While studying for his final exams he made the active decision to enjoy himself, and so turned his study notes into a comic. As he read the comic he found that not only was he having fun, but he was actually retaining the information that he was reading.


His personal discovery is one that has been supported by research. In Sheffield Hallam University, Dr Paul Aleixo was the lead researcher whose study was to see which way students best engaged with the material in the lessons. The project presented the information in three ways – comic book pages, text-only and text alongside images. Participants were then asked to undertake a test which would check how much they had remembered. These tests showed that there were significantly high memory scores in the comic condition compared with both the text only and partial comic options.


Dr Aleixo was in no doubt about what these results meant, stating: “The findings of our research has provided evidence to support the idea of using comic books to create instructional materials such as textbooks.”


That is exactly what Dekko Comics have been doing with their first three issues, and the results have been overwhelmingly positive.


As one mother put it: “What made my day was I had to ask my daughter to STOP reading Issue 3 on the way home or she would be sick in the car, but she said ‘I find reading this comic like being in a ditch - easy to get in, but so difficult to get out of.’”


Dekko Comics have proven particularly useful for students with dyslexia, autism and more. This is due to their focus on visual learning, the easier-to-read exaggerated facial expressions, and the colour-coded teaching style.


If more students viewed learning as something easy to get into but difficult to stop, then maybe less people would be feeling let down by a system that is so crucial and yet refuses to change.

§ **YOUR INSTRUCTIONS**: Reproduce verbatim the part of the comics-and-learning passage above that starts at the words "His personal discovery" and ends after "partial comic options.".

§ **DATA EXCERPT**:
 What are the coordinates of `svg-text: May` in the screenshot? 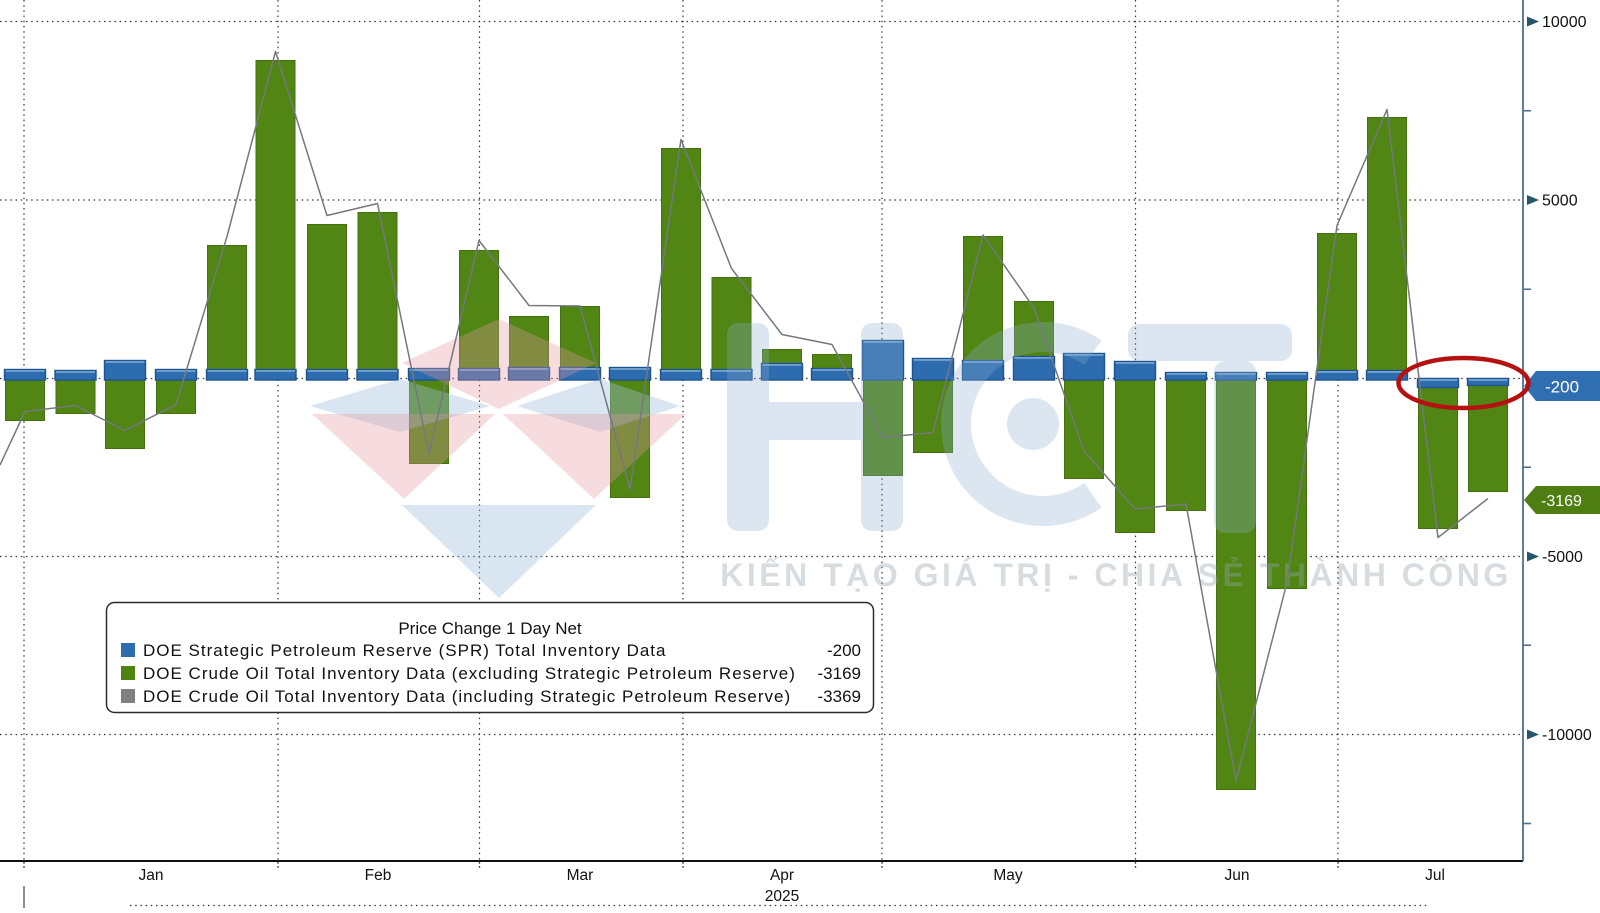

§ **ANSWER TO THE EXERCISE**:
His personal discovery is one that has been supported by research. In Sheffield Hallam University, Dr Paul Aleixo was the lead researcher whose study was to see which way students best engaged with the material in the lessons. The project presented the information in three ways – comic book pages, text-only and text alongside images. Participants were then asked to undertake a test which would check how much they had remembered. These tests showed that there were significantly high memory scores in the comic condition compared with both the text only and partial comic options.